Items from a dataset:
· · · ·

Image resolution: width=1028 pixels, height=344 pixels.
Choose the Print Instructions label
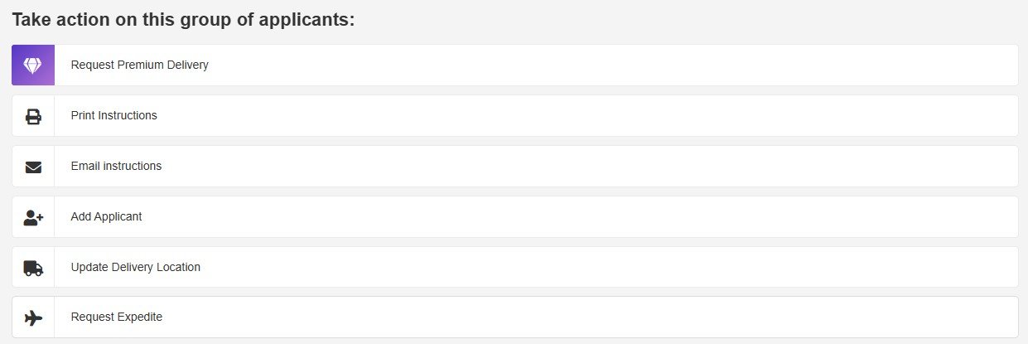click(x=113, y=115)
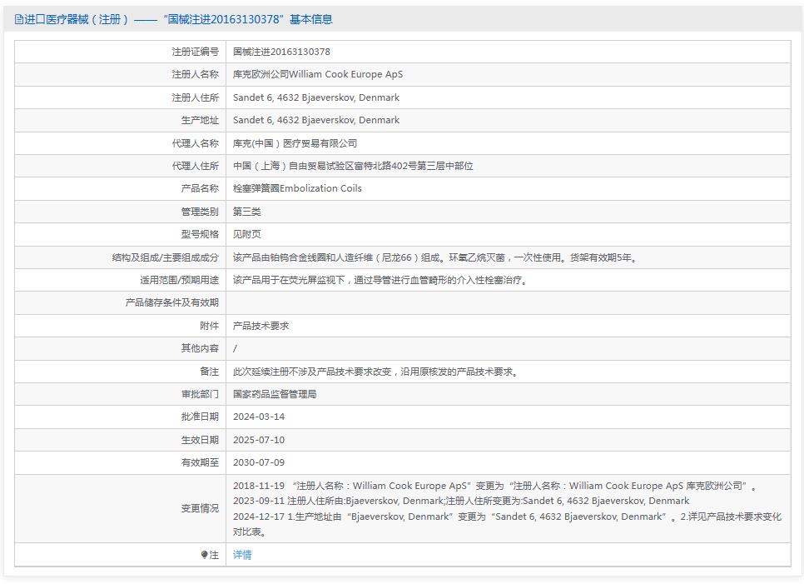Click the registration number 国械注进20163130378 value

(x=282, y=51)
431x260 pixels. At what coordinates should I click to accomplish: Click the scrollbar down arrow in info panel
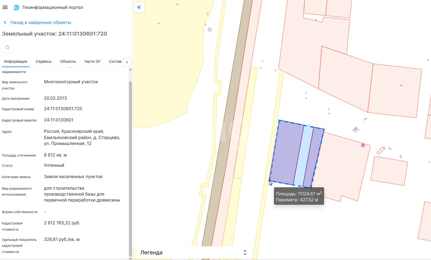pyautogui.click(x=130, y=258)
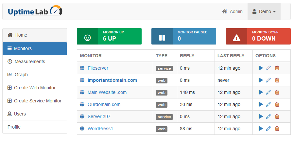The width and height of the screenshot is (294, 141).
Task: Delete Main Website .com monitor trash icon
Action: [277, 92]
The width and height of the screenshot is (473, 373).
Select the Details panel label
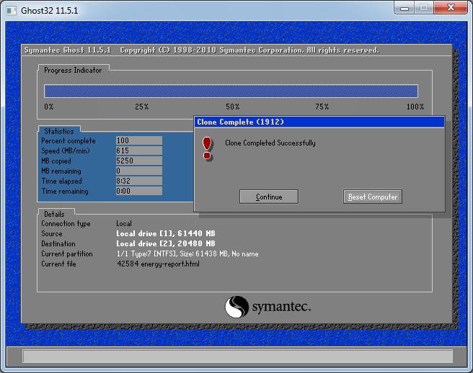(54, 214)
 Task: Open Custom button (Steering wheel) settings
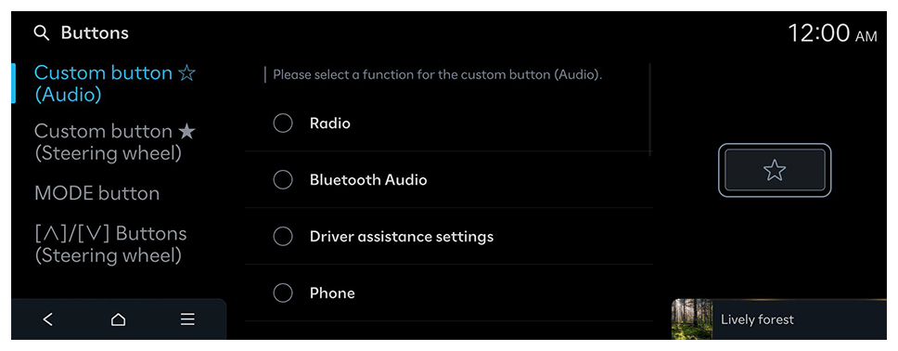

· · · ·

Exercise brief:
Exclude the images, then output the data above word for word.

Answer:
Image resolution: width=1028 pixels, height=344 pixels.
Choose the Print Instructions label
click(x=113, y=115)
Click the registration number 国械注进20163130378 value

(x=282, y=51)
431x260 pixels. At what coordinates should I click to accomplish: Click the scrollbar down arrow in info panel
pyautogui.click(x=130, y=258)
The width and height of the screenshot is (294, 141).
Task: Delete Main Website .com monitor trash icon
Action: [277, 92]
The width and height of the screenshot is (473, 373).
Select the Details panel label
(54, 214)
 Task: Open Custom button (Steering wheel) settings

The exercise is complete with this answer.